Does my teenage son take it for granted that my H works long hours so we can have 3 vehicles and my son is able to drive to school everyday and to his activities? YES. Do I need to remind him from time to time what a luxury that is? YES. Do I need to point out that he needs to be appreciative of his step dad for this privilege? YES. Could we as a family get by with only 2 vehicles? YES.
I will tell you that my H at BD felt he was only seen a paycheck to me and my son. Is that how I felt??? NOPE. But, those were his feelings. Was it my H's choice to work ungodly long hours weeks at a time without a day off so we all have smart phones and the biggest cable package - YES. Was he wrong to blame me? Of course he was, but if I made it all about being right my M would be heading for divorce.
I just chose to validate my husbands feelings. Those are indeed HIS feelings. Right or wrong. Once my H saw I could see things from his perspective it really opened him up to mine. Only then could we proceed to fix our M. Once I made sure my H felt appreciated for all the things that V thinks he should do automatically as an H and Dad, my H took ownership of his side of the problems.
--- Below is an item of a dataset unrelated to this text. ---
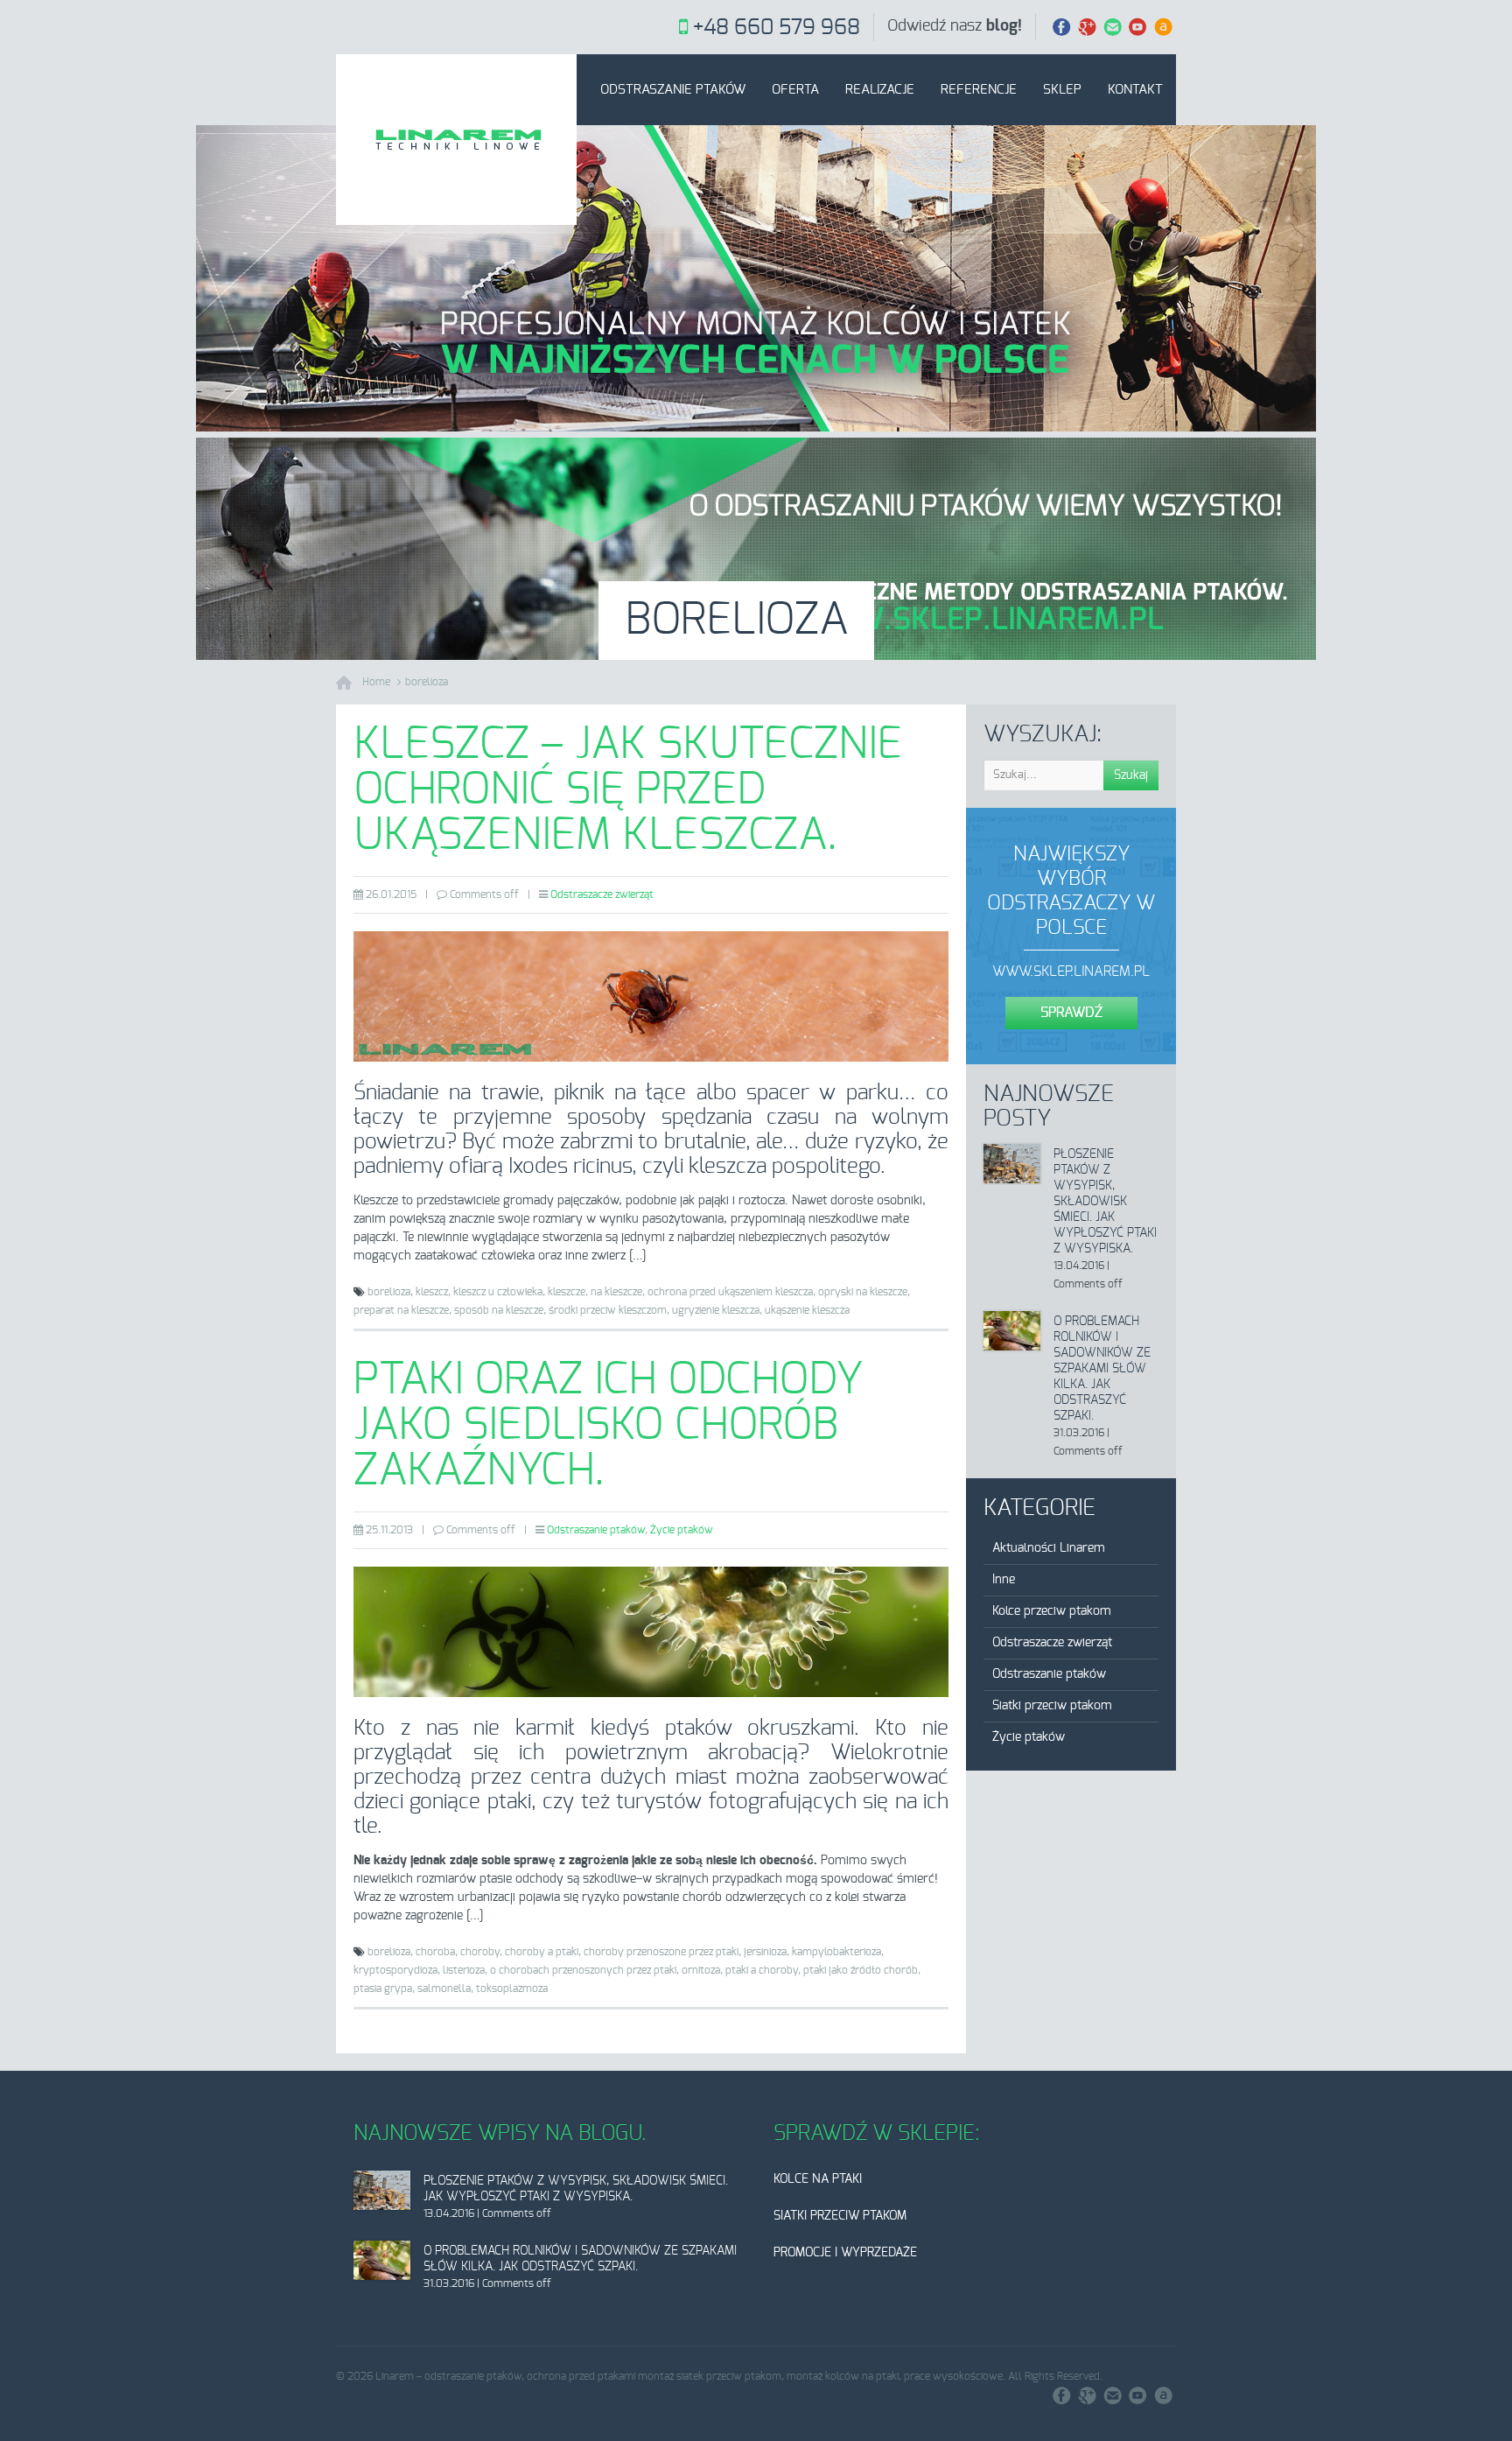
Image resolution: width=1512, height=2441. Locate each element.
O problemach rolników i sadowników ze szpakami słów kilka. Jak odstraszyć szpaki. (1102, 1368)
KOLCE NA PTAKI (818, 2179)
He is a stellar dad again and an amazing H. But, if I held on to the fact that he was wrong about his feelings or I was right and that he was just doing his Dad job he would have continued to be miserable and we would have gotten no where.
H just wants to be heard.
Meg - I know and get it how painful last nights conversation was. And in your pain you cannot see his pain. Right or wrong your H is feeling unappreciated. The conversation was a true blow to your ego because you feel he has no right to feel that way. Do you want to be right or do you want a M on the path to healing?